Así pues, cuando Cristo murió y resucitó, nos dejó una herencia: El Paráclito, el Espíritu Santo, el Espíritu de la Verdad, que es el Orden divino llegado al mundo y el único que puede llevar toda la creación de Dios por el Camino verdadero que conduce al Padre.
Es el que ilumina al hombre de Dios permitiéndole ver la verdad de las cosas, y le guía por el Camino certero en cada instante de su vida. Esta es la tercera faceta de la presencia de Dios en el mundo.
La Trinidad es, pues, una manera secuenciada de descubrir a Dios: A partir del Amor, luego llega el impulso que da sentido a todo lo que ocurre, y por último el Orden generado a partir de este movimiento.
No es que Dios esté dividido, es que los hombres no podemos concebir su presencia de una manera simple e instantánea, sino que hemos de analizarla en estos tres aspectos que nos son asequibles por separado, pero que no nos es posible concebirlos juntos en una sola idea.

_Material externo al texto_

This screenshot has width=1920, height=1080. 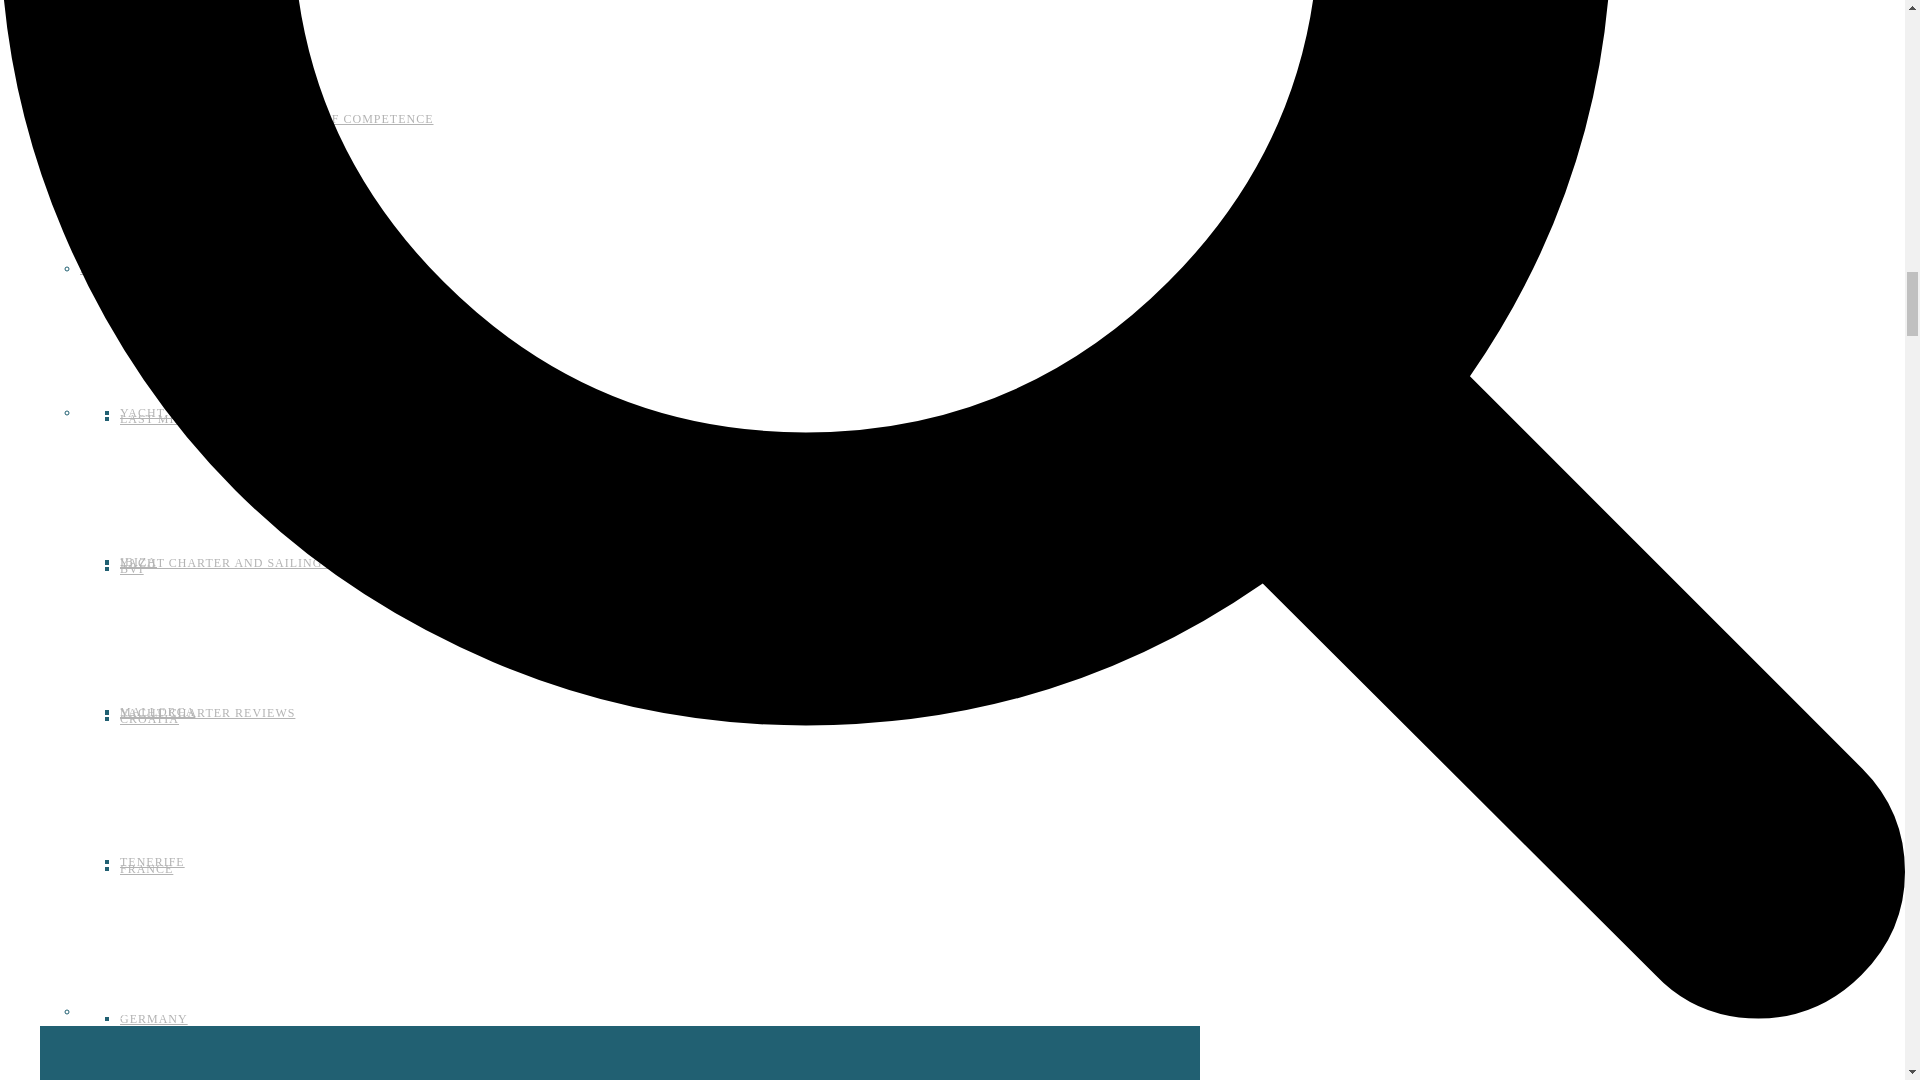 What do you see at coordinates (170, 262) in the screenshot?
I see `AMALFI COAST` at bounding box center [170, 262].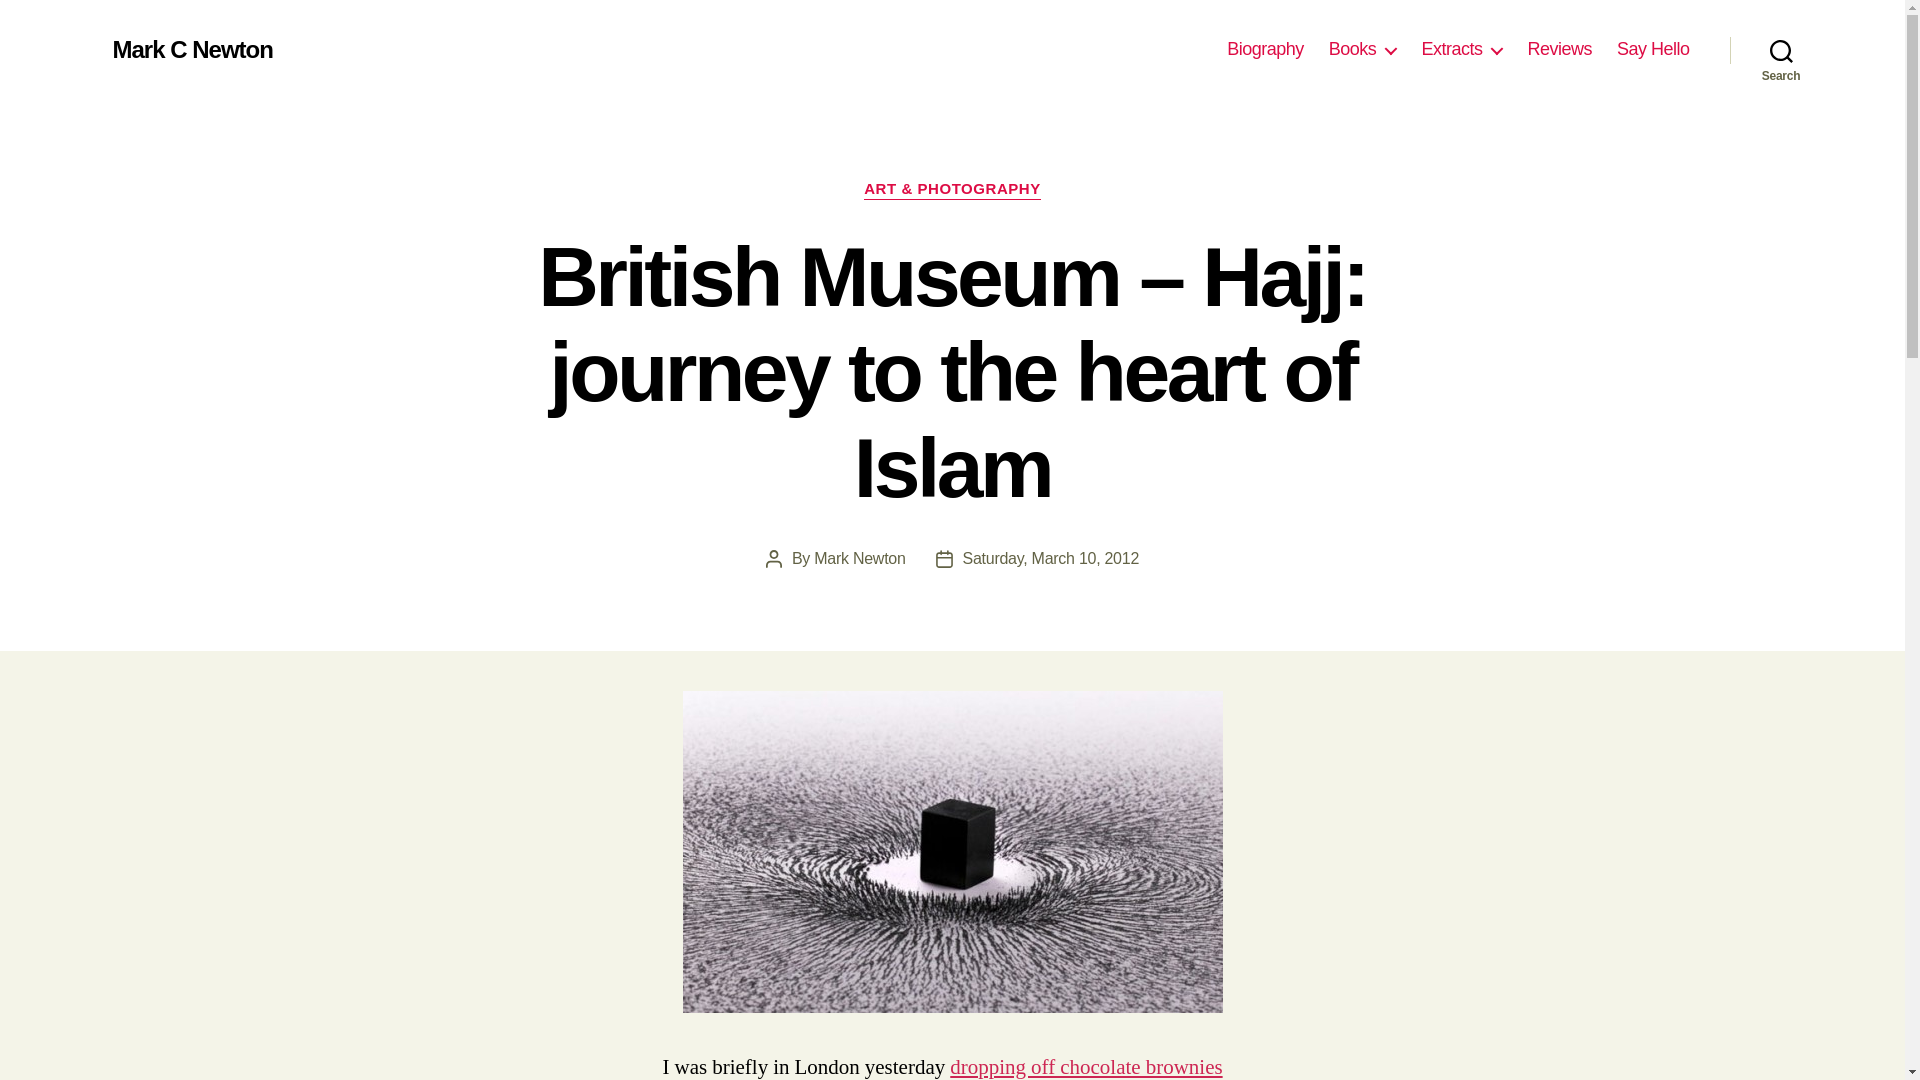  Describe the element at coordinates (1558, 49) in the screenshot. I see `Reviews` at that location.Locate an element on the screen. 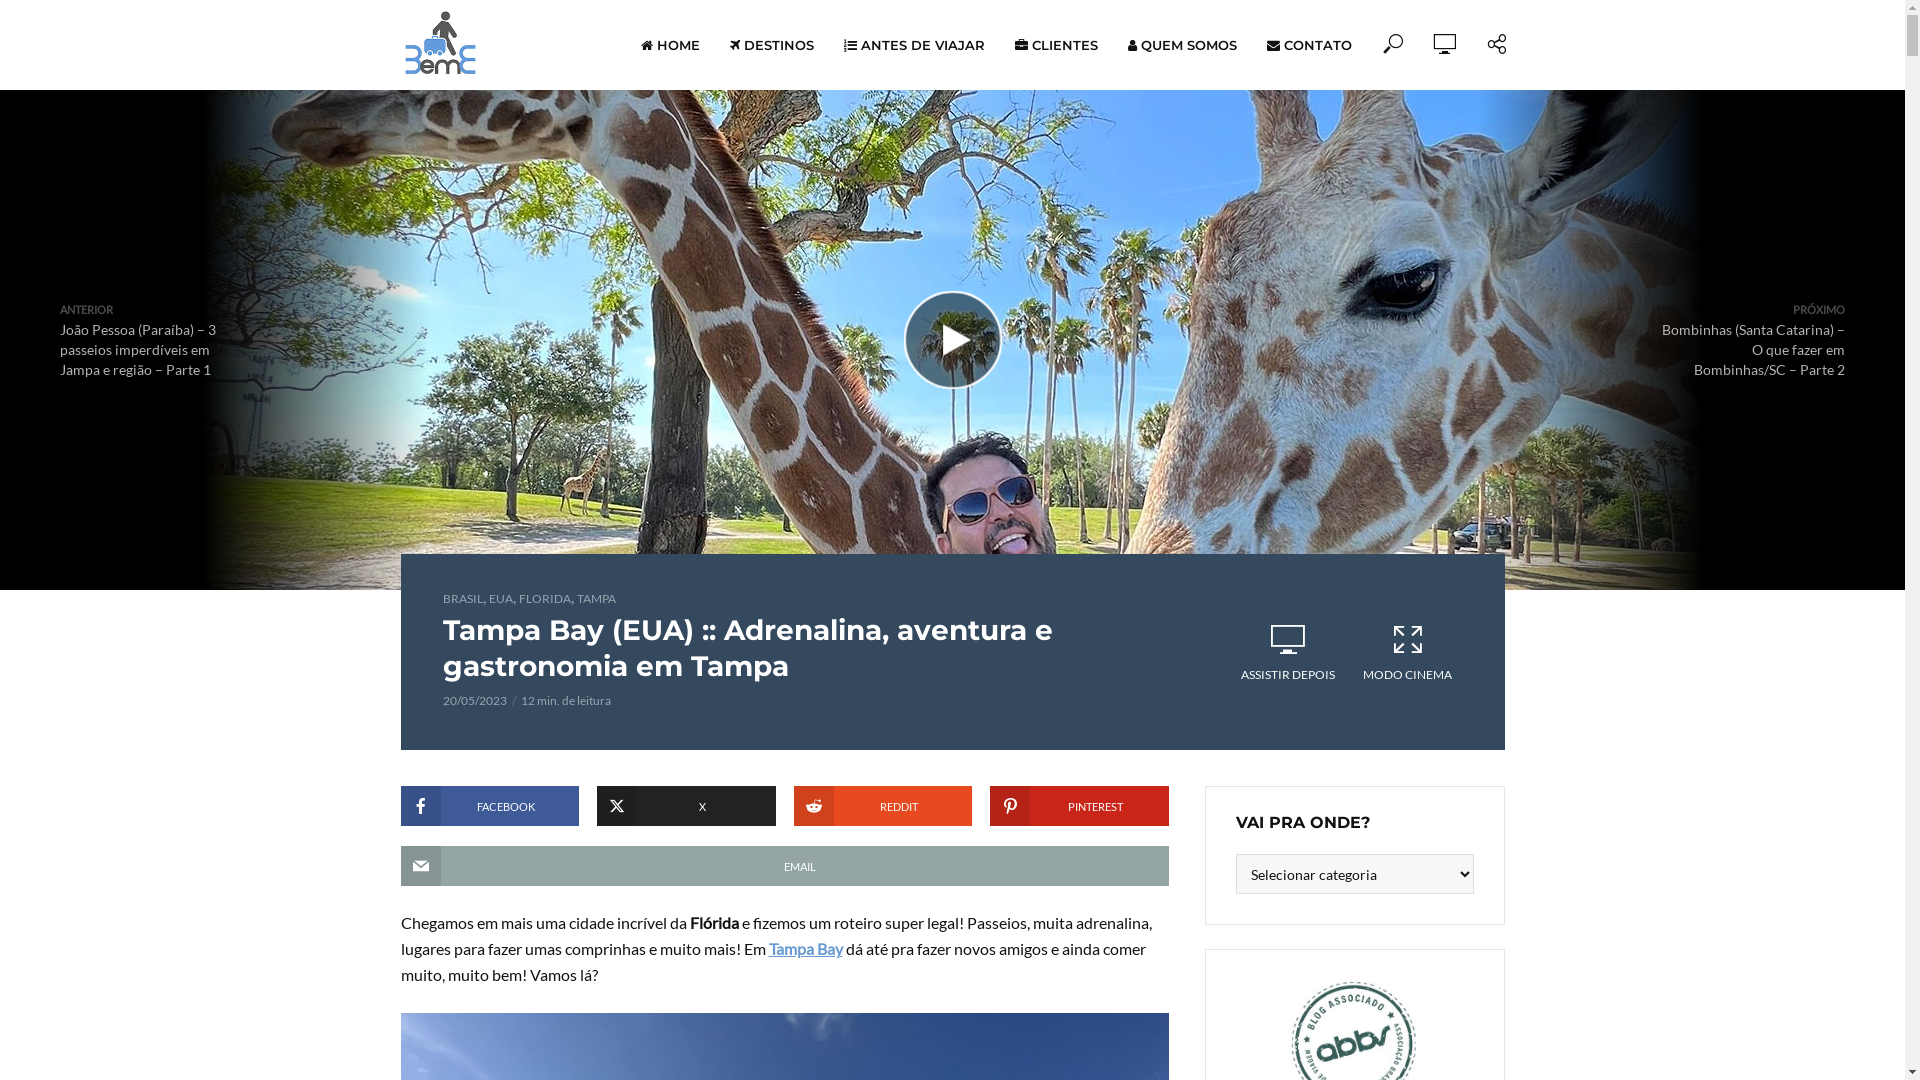 The width and height of the screenshot is (1920, 1080). DESTINOS is located at coordinates (771, 45).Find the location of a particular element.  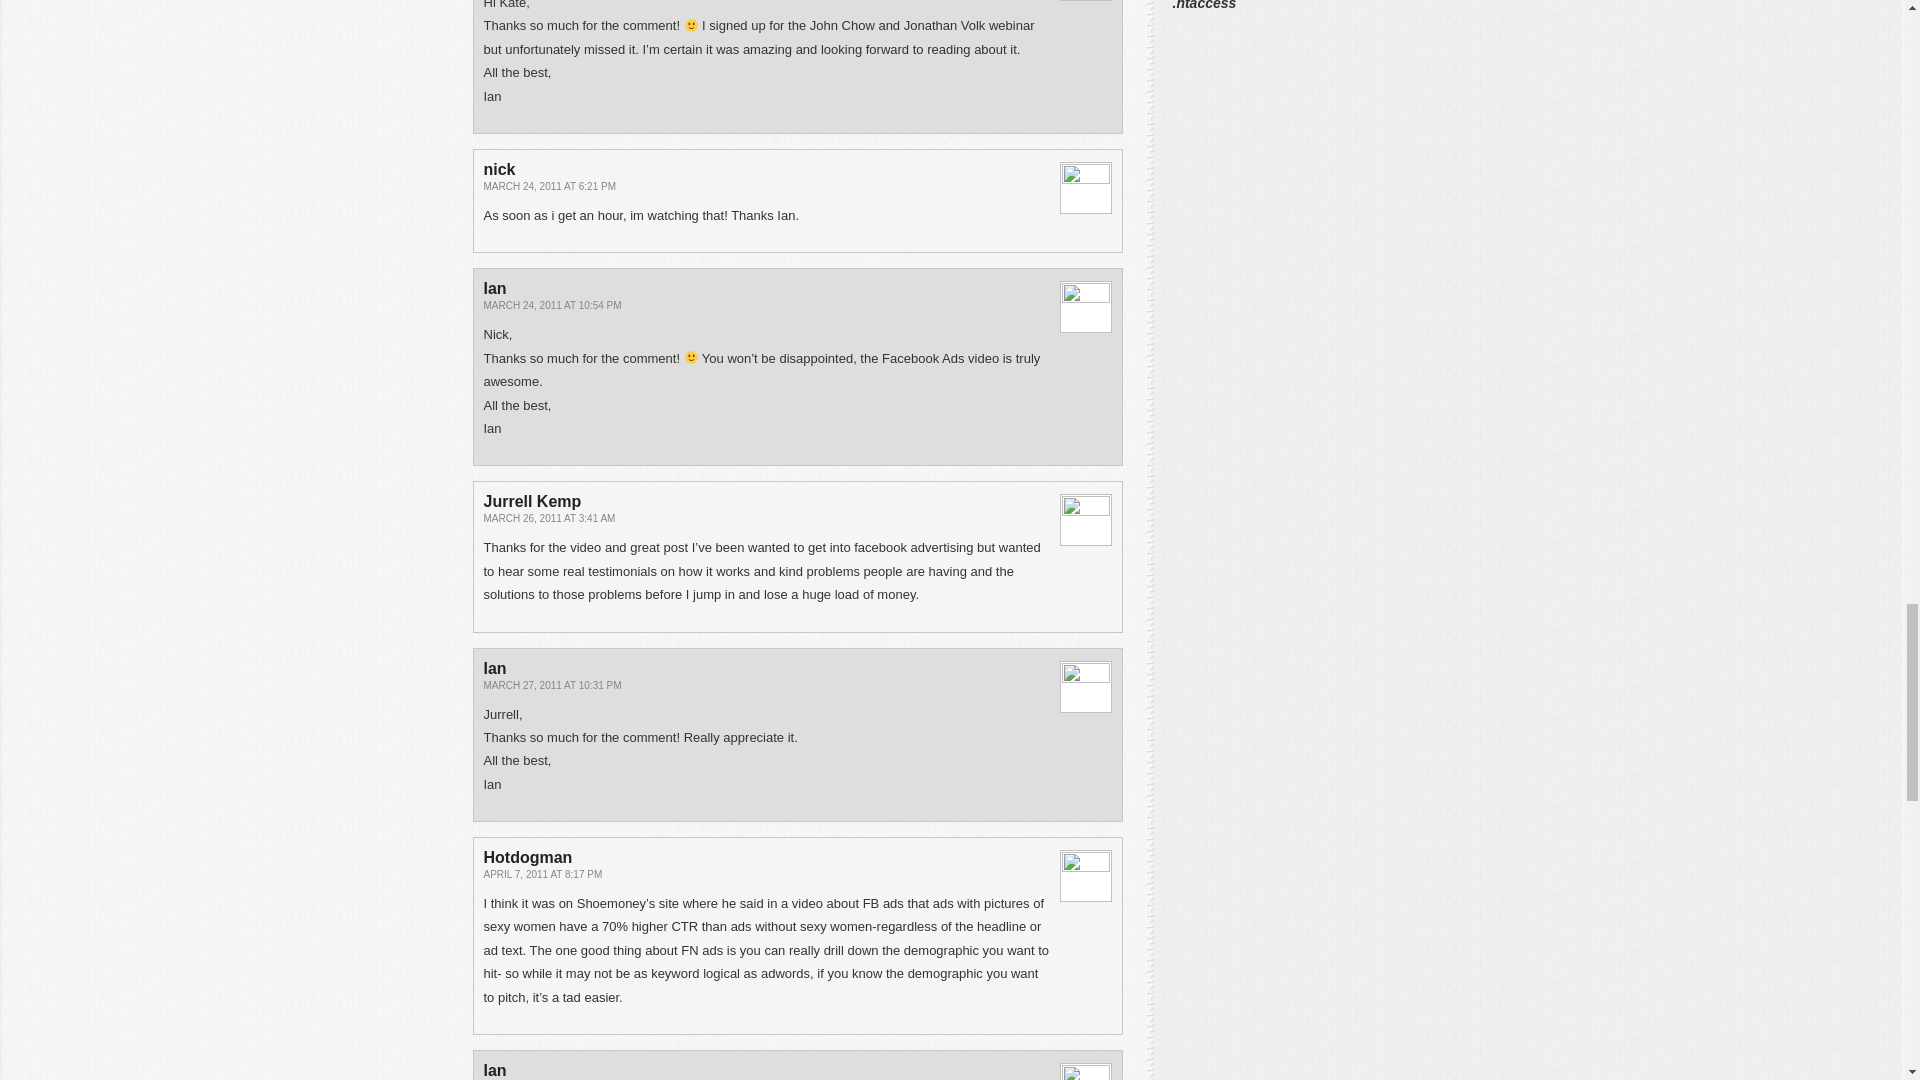

nick is located at coordinates (500, 169).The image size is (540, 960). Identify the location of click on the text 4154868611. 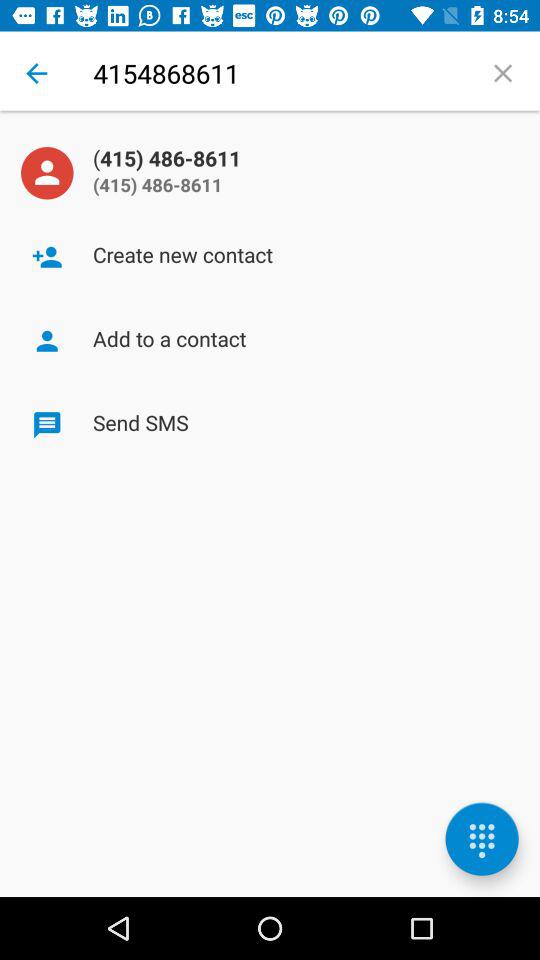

El hombre va tomando conciencia de la divinidad poco a poco, a medida que limpia su mente de ideas y su corazón de emociones y pasiones:

Contemplamos la belleza, la armonía, la bondad y la unidad de toda la creación y descubrimos al Padre. Pero este acto de contemplación no es suficiente para concebir a Dios, Él es mucho más que eso.
Luchamos por la Paz, por la justicia, y ansiamos trascender a una vida distinta junto a nuestro Padre celestial: aquí descubrimos al Hijo, al Cristo.
Pero Jesucristo murió, resucitó y ascendió al Cielo. Aun falta algo que nos permita completar nuestro conocimiento de Dios, nuestra conciencia de su existencia:
Sentimos que, agarrados a Cristo, nuestra vida se ilumina y discernimos mucho más allá de lo que humanamente somos capaces: aquí descubrimos al Espíritu Santo.
El Espíritu Santo entra en el ser humano después de la resurrección de Cristo, porque fue entonces cuando se estableció la salud, el reinado, el poderío de nuestro Dios. Se abrió un Camino, un movimiento, un sentido, un orden que conduce al Padre y que no puede ser ahogado por ninguna fuerza de este mundo.
Cristo ascendió al Cielo. ¿Dónde está el Cielo? En el interior profundo de cada ser humano.
Cuando Cristo ascendió, no se llevó su cuerpo consigo, sino que lo dejó en el mundo, se lo dejó a los hombres. Pero no lo dejó como una unidad compacta y visible, sino que se deshizo para que todos, sin excepción alguna, pudiéramos comer de Él.